===== Provided information
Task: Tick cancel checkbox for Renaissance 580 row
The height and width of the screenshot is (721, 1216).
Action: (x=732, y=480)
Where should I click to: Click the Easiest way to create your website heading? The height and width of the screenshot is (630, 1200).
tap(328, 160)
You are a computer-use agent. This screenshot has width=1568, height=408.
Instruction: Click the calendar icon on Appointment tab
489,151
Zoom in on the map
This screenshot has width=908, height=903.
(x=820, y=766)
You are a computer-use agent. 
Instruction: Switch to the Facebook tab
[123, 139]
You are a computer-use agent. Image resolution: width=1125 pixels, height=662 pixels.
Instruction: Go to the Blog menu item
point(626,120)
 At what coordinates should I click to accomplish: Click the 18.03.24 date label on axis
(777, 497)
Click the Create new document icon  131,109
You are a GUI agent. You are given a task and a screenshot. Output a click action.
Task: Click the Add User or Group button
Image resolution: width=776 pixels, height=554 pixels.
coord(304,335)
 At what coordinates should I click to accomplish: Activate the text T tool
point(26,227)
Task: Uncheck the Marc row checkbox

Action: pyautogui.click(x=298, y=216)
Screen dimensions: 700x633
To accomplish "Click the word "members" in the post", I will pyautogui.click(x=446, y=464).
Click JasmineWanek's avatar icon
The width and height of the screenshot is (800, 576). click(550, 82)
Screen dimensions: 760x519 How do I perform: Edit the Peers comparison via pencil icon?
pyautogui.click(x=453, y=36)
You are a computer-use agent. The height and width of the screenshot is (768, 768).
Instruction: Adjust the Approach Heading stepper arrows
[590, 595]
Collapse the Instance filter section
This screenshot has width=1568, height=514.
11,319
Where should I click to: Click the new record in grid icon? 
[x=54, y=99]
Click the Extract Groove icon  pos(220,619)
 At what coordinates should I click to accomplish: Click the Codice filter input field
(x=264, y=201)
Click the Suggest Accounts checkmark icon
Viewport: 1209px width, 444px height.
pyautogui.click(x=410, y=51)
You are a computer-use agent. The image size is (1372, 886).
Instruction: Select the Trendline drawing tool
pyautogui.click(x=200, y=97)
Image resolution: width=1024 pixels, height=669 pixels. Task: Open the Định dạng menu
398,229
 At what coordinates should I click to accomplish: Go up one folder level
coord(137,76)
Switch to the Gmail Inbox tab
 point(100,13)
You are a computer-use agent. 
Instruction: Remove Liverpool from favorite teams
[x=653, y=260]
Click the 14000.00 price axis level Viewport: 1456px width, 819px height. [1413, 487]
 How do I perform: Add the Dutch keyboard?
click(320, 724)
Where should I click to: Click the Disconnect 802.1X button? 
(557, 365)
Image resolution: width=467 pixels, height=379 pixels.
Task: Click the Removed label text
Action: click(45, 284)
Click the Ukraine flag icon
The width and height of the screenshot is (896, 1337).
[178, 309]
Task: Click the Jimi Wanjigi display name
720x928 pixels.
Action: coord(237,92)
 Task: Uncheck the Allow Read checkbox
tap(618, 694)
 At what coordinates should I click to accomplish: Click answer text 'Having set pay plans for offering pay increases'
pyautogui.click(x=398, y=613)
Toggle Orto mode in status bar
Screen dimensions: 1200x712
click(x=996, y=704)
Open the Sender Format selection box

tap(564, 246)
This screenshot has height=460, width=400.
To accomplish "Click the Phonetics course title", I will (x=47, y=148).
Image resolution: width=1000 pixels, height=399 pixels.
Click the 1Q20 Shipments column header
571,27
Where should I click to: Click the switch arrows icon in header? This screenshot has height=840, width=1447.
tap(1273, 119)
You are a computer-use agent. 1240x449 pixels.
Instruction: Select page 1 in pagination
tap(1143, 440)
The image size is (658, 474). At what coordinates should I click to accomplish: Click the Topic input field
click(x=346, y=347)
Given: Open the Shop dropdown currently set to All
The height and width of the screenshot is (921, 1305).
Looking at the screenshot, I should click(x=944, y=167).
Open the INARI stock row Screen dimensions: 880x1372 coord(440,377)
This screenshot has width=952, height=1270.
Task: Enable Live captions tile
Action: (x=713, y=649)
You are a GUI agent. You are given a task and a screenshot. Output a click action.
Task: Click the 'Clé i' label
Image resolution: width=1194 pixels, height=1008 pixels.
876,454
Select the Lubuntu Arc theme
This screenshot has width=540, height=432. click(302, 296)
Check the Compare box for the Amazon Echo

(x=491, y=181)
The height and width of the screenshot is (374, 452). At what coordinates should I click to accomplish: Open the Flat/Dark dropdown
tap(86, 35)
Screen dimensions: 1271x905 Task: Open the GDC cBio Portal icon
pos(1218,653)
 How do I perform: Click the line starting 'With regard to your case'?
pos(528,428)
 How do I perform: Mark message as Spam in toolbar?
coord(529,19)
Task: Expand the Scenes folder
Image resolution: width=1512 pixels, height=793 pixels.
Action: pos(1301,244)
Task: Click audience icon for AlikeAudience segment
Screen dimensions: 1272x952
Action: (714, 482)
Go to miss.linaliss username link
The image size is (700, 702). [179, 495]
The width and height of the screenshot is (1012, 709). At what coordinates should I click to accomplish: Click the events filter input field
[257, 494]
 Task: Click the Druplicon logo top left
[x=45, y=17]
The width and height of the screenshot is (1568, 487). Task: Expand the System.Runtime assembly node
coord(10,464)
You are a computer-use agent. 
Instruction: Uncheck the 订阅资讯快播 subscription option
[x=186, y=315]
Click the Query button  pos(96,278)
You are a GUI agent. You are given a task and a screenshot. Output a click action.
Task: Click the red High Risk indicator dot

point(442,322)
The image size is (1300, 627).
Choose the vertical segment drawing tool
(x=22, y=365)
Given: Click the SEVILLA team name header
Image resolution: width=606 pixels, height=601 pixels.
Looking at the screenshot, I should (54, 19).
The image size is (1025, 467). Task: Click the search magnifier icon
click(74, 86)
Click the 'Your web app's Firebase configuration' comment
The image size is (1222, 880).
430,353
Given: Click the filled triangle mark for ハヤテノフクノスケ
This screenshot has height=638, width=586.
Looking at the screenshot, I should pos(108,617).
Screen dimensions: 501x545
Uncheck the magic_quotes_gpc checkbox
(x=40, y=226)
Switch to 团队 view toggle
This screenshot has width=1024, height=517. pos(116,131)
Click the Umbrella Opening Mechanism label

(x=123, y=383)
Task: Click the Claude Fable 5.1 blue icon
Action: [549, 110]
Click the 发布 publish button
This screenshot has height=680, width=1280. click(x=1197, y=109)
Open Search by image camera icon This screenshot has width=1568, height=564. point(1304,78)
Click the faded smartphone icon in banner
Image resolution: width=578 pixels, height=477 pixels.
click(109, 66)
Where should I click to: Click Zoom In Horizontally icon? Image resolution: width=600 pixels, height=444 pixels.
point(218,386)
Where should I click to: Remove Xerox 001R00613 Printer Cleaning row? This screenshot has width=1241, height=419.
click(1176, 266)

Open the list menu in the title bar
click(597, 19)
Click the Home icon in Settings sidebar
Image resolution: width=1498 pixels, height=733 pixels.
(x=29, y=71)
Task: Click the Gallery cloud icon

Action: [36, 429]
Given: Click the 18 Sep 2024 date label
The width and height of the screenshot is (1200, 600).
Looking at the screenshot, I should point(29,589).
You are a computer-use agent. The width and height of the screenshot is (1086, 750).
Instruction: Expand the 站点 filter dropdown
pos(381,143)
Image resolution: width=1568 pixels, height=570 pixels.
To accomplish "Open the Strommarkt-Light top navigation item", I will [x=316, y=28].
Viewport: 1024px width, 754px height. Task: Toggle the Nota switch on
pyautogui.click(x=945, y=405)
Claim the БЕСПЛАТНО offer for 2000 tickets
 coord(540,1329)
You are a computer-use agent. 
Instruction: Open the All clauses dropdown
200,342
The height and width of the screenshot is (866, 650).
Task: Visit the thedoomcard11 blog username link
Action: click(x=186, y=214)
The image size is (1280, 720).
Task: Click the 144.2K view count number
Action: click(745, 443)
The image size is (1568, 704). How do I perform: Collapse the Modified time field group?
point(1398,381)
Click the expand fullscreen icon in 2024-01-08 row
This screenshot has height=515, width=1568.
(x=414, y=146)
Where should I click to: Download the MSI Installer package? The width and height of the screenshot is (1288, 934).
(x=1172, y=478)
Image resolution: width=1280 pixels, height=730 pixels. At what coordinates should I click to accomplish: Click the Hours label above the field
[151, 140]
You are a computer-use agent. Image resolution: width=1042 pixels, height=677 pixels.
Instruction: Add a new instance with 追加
==========
> [What is required] Starting with the line with "The image size is (658, 474)." above and going on through the line with "Given: Click the SEVILLA team name header", transcribe every line exactly, both ends included, and add nothing.

> [Exercise result]
The image size is (658, 474). At what coordinates should I click to accomplish: Click the Topic input field
click(x=346, y=347)
Given: Open the Shop dropdown currently set to All
The height and width of the screenshot is (921, 1305).
Looking at the screenshot, I should click(x=944, y=167).
Open the INARI stock row Screen dimensions: 880x1372 coord(440,377)
This screenshot has width=952, height=1270.
Task: Enable Live captions tile
Action: (x=713, y=649)
You are a GUI agent. You are given a task and a screenshot. Output a click action.
Task: Click the 'Clé i' label
Image resolution: width=1194 pixels, height=1008 pixels.
876,454
Select the Lubuntu Arc theme
This screenshot has width=540, height=432. click(302, 296)
Check the Compare box for the Amazon Echo

(x=491, y=181)
The height and width of the screenshot is (374, 452). At what coordinates should I click to accomplish: Open the Flat/Dark dropdown
tap(86, 35)
Screen dimensions: 1271x905 Task: Open the GDC cBio Portal icon
pos(1218,653)
 How do I perform: Click the line starting 'With regard to your case'?
pos(528,428)
 How do I perform: Mark message as Spam in toolbar?
coord(529,19)
Task: Expand the Scenes folder
Image resolution: width=1512 pixels, height=793 pixels.
Action: pos(1301,244)
Task: Click audience icon for AlikeAudience segment
Screen dimensions: 1272x952
Action: (714, 482)
Go to miss.linaliss username link
The image size is (700, 702). [179, 495]
The width and height of the screenshot is (1012, 709). At what coordinates should I click to accomplish: Click the events filter input field
[257, 494]
 Task: Click the Druplicon logo top left
[x=45, y=17]
The width and height of the screenshot is (1568, 487). Task: Expand the System.Runtime assembly node
coord(10,464)
You are a computer-use agent. 
Instruction: Uncheck the 订阅资讯快播 subscription option
[x=186, y=315]
Click the Query button  pos(96,278)
You are a GUI agent. You are given a task and a screenshot. Output a click action.
Task: Click the red High Risk indicator dot

point(442,322)
The image size is (1300, 627).
Choose the vertical segment drawing tool
(x=22, y=365)
Given: Click the SEVILLA team name header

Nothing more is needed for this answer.